The similarities between God’s cursing of the Serpent Lilith and Eve and the cursing of the Sotah trial are unmistakable.  Part of God’s curse upon the Serpent was to eat dust and go upon her belly.  This mirrors the Sotah of the trial.  She is cursed in her belly that swells from the consumption of dust.  In the garden God cursed Eve to give birth in pain, just as the innocent woman of the trial is cursed to bear her promised seed in the pain of the initial bitter water curses.  The epic battle of the Serpent Lilith and her seed against Eve and her promised seed are also mirrored in the bitter water trial.  As this book shall reveal, the mystical key to the trial is the supernatural insemination of two types of seed.  The guilty Sotah bears a mystical seed of defilement and idolatry that is a rejected sacrifice to Jehovah.  Her swelling belly is the result of this supernatural pregnancy that brings death and curses to the Sotah.  However, the innocent woman bears a mystical promised seed that is an accepted sacrifice.  It lifts away her curses.  As a recompense for her loss, Numbers declares the innocent woman shall receive a second promised seed as a replacement for the first, and she births this physical seed outside of the trial.  In the garden parallel to the trial, Lilith was the first Sotah, and Eve was the first innocent woman.  Eve’s promised seed was Messiah.  Lilith’s seed was Azazel.  Azazel is a rejected sacrifice of atonement that brings death and curses, just as revealed in the Yom Kippur ceremony.
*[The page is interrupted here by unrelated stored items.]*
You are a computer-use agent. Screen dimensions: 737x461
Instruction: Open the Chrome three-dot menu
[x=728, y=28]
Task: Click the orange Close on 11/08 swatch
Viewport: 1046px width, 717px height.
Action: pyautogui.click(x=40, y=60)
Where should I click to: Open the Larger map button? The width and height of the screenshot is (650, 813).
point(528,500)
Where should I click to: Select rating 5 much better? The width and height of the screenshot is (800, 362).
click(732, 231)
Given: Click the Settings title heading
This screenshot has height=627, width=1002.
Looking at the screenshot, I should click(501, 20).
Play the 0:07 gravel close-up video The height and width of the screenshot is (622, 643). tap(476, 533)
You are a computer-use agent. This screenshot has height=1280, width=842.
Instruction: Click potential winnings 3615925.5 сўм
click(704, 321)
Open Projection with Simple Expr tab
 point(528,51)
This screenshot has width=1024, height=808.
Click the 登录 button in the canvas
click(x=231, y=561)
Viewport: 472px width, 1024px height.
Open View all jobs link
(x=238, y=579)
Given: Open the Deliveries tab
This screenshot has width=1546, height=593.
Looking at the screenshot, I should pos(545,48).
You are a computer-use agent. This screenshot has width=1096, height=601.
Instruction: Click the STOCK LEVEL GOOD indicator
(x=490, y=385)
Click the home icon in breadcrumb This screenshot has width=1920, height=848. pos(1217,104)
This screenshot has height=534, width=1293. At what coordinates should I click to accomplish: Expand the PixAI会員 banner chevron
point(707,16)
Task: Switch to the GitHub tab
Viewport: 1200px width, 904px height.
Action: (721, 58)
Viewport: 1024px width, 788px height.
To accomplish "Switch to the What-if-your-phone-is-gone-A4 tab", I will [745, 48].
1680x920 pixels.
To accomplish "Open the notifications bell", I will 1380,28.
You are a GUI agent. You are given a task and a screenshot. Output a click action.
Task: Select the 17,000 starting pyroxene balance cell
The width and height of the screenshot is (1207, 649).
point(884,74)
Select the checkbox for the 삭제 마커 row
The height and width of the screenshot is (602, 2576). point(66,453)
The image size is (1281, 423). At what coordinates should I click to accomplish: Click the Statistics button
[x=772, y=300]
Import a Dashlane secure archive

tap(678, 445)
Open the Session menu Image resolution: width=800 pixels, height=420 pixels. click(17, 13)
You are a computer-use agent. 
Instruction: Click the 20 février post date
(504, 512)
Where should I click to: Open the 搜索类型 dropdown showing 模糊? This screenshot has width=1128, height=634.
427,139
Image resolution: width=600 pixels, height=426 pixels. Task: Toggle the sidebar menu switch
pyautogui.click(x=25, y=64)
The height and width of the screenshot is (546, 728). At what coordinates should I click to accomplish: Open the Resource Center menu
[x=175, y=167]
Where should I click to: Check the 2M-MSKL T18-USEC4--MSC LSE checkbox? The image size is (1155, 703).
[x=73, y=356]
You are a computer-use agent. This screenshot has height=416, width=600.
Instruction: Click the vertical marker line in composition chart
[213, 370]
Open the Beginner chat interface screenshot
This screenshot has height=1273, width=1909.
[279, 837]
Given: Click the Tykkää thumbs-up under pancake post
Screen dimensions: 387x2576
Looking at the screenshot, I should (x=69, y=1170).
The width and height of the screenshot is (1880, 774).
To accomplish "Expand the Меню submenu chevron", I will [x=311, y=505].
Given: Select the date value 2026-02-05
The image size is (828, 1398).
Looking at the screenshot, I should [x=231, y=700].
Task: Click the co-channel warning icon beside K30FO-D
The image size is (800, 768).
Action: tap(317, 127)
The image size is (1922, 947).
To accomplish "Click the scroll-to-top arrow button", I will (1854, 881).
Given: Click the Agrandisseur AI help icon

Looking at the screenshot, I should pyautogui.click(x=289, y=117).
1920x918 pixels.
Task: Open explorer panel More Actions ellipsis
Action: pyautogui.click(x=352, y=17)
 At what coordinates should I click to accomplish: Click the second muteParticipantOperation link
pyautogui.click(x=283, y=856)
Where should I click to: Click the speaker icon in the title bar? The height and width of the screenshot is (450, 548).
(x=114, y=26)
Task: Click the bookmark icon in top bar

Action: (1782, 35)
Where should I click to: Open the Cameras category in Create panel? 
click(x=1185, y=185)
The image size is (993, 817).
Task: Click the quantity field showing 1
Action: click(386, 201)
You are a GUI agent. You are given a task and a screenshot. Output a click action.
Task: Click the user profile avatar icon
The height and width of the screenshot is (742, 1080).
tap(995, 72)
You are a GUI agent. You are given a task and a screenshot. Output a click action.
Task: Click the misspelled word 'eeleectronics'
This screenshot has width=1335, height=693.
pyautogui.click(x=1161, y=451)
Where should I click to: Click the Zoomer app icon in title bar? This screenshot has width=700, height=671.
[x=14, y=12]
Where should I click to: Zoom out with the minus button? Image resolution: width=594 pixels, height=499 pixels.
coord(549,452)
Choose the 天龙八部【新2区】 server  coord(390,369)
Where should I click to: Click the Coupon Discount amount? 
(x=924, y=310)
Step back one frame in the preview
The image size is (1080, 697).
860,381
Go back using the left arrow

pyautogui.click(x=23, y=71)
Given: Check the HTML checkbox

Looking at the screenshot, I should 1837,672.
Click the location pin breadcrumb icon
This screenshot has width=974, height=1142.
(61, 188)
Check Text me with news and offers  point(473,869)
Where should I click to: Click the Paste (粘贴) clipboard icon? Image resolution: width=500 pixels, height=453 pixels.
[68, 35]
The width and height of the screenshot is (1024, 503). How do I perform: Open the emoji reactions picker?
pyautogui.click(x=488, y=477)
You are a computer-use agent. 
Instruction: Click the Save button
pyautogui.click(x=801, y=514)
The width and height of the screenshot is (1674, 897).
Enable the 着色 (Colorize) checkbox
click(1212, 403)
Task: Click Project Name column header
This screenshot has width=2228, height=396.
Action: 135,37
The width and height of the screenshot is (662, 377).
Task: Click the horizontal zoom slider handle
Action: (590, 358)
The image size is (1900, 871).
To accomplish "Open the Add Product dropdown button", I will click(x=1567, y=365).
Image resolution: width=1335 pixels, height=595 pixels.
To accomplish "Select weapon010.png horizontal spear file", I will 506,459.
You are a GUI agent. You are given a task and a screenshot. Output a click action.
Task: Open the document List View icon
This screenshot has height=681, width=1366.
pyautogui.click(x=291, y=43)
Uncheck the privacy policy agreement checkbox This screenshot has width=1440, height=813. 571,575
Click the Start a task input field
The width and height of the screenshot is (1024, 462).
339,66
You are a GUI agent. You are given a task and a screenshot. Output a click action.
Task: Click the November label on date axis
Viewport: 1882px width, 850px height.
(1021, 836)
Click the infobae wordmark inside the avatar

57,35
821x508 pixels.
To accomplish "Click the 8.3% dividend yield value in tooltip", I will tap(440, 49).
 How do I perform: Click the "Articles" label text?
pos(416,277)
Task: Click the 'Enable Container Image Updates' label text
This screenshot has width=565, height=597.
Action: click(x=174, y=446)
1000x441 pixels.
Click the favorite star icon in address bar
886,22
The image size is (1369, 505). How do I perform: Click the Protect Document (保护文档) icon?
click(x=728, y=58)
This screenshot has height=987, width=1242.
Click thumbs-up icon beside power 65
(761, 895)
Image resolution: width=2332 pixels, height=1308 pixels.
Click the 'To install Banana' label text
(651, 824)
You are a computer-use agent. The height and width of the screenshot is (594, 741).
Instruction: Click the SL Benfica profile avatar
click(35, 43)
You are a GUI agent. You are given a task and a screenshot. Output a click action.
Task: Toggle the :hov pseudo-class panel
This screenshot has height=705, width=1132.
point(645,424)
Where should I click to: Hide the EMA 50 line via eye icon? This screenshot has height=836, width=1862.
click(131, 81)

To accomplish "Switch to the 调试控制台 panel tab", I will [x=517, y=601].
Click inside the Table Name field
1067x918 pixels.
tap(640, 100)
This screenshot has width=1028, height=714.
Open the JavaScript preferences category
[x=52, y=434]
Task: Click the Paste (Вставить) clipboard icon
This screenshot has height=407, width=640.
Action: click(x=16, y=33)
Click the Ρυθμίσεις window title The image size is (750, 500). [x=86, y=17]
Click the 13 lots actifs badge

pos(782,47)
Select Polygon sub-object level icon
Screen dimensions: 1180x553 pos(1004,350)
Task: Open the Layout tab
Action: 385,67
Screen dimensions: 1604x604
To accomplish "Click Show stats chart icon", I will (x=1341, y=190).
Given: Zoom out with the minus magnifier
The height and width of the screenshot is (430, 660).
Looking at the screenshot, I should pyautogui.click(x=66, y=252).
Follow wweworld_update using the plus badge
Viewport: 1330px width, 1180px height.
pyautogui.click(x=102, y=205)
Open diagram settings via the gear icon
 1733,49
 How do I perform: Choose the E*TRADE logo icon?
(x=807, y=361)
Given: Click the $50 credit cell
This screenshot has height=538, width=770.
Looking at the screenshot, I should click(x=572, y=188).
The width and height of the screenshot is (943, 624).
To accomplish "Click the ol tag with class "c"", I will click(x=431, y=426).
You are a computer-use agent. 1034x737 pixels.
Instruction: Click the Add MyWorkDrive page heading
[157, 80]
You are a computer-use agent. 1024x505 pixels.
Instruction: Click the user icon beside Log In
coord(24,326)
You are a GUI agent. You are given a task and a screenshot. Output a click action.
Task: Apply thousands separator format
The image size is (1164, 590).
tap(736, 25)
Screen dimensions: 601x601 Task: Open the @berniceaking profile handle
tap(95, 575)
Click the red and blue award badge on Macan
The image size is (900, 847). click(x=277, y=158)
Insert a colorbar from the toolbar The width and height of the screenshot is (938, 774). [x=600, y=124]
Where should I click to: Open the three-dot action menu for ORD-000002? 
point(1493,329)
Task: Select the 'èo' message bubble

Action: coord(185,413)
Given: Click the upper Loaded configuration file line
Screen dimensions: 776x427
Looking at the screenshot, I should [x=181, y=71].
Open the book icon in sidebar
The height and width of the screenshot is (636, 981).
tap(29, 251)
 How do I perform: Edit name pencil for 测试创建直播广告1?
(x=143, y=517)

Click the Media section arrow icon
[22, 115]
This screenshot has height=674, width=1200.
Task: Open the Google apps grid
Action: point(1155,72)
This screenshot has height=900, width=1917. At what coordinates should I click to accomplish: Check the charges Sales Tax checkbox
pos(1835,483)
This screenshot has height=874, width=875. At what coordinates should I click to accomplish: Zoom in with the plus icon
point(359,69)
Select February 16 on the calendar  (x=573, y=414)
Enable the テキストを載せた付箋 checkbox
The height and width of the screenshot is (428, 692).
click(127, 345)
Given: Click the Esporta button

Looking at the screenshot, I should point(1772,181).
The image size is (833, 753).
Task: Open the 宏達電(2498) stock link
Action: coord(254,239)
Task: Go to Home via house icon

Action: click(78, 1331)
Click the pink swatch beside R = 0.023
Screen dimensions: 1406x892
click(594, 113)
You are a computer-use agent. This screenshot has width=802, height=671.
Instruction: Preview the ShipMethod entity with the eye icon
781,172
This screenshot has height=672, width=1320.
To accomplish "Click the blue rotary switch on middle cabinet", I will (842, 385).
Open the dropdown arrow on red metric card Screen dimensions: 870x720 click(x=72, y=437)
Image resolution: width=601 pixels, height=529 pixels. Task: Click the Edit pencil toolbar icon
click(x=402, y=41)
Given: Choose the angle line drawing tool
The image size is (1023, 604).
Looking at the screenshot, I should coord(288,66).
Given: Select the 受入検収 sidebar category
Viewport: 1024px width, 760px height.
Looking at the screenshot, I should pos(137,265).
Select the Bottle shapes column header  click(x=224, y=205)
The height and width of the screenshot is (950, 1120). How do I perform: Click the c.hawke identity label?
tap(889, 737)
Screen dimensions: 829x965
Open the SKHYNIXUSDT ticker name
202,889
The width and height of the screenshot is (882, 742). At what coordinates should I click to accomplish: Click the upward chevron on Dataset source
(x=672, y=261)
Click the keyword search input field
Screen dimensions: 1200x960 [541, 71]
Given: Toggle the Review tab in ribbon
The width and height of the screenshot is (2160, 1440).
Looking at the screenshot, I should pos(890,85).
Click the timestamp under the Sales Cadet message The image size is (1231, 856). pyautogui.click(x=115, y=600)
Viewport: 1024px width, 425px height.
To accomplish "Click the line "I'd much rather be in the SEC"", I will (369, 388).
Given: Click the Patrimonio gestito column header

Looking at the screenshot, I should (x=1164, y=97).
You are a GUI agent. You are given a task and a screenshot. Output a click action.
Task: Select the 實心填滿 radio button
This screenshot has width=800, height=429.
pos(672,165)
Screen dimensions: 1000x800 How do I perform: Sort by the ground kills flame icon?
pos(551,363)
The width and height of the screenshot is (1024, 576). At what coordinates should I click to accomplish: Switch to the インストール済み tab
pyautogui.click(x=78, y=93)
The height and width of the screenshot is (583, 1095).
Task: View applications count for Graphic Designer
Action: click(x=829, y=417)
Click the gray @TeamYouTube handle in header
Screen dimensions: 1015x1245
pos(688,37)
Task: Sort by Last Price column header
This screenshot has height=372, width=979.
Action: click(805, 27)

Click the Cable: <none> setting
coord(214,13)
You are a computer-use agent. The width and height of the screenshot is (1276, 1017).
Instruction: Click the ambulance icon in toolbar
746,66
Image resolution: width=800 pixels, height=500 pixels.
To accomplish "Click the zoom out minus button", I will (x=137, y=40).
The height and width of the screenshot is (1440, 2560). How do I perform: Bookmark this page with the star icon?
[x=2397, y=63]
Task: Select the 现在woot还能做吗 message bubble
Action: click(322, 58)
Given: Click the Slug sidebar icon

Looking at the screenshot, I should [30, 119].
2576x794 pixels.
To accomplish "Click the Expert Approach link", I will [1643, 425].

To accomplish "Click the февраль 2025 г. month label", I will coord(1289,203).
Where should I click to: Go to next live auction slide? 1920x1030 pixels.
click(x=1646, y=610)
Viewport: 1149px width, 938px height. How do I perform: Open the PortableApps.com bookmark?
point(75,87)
This book will fully explore the Azazel and Lilith connection.  Clues in the First Book of Enoch indicate that Azazel was the firstborn seed of Lilith mating with fallen angels called Watchers.  There is an erroneous age-old assumption by many scholars that the Azazel himself was a Watcher.  However, a careful analysis of First Enoch reveals that the book actually teaches that Azazel was the first-born seed of the Watchers, and not a Watcher himself.  The seed of the Watchers mating with women were called the Nephilim.  They were a race of giants with extraordinary ability that out-competed ordinary men.  First Enoch relates that the Nephilim nearly pushed Adam’s unpolluted linage to extinction before the flood.  Genesis and First Enoch both teach that it was because of the Nephilim that God brought Noah’s flood.  God used the flood to restore Adam’s pure linage to prominence upon the earth.  As we shall see, certain clues in First Enoch and vague ancient legends suggest that Lilith was responsible for enabling the Watchers to mate with the daughters of men.  In Lilith’s quest to conceive Azazel, she made a deal with the Watchers.  She would teach the Watchers how to go unto the daughters of Adam and conceive seed, if their leader Semjaza would agree first to mate with her and conceive her seed.  Therefore, Lilith was responsible for allowing the entire race of Nephilim to come upon the earth, and her actions were the ultimate root cause for Noah’s flood.

The depths of Lilith’s legend in the Bible are truly amazing.  Realizing she is the Serpent does not change the fundamental message of the Bible.  However, in recognizing Lilith, a face is put on evil.  The Serpent has understandable motives, and the epic battle between the Serpent and Eve has new understanding.  But is Lilith really in Genesis?  Read the argument for her case, and judge for yourself.



[1] This prominence is demonstrated in several ways.  The Serpent is the first speaking character other than Adam (Ge 3:1).  The Serpent also has a more dominate role than Eve based on the number of words each speaks and the number of words spoken to each.  The Serpent speaks 26 Hebrew words compared to Eve’s 22.  The Serpent also receives more attention from God.  The curses God heaps upon the Serpent consist of 33 Hebrew words.  The curses God inflicts upon Eve comprise a mere 13 words.